**RECORDS SUPPLIED:**

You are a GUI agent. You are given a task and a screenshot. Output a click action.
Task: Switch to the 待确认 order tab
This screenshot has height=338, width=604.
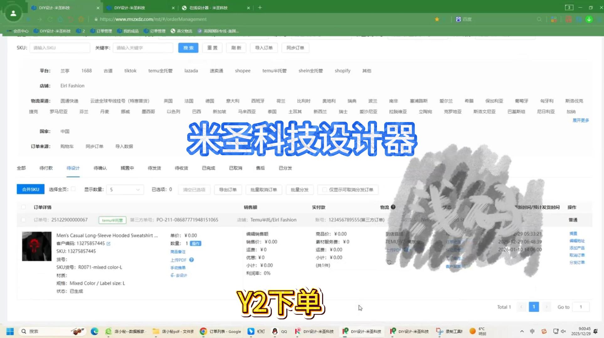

...

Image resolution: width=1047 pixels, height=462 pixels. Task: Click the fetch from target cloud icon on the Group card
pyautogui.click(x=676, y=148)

**EXERCISE GOAL:** From the listing above, the lines starting with the one that has "You are a GUI" and running through the one that has "This screenshot has height=338, width=604." should be copied exactly, ends included.

**WRITTEN ANSWER:**
You are a GUI agent. You are given a task and a screenshot. Output a click action.
Task: Switch to the 待确认 order tab
This screenshot has height=338, width=604.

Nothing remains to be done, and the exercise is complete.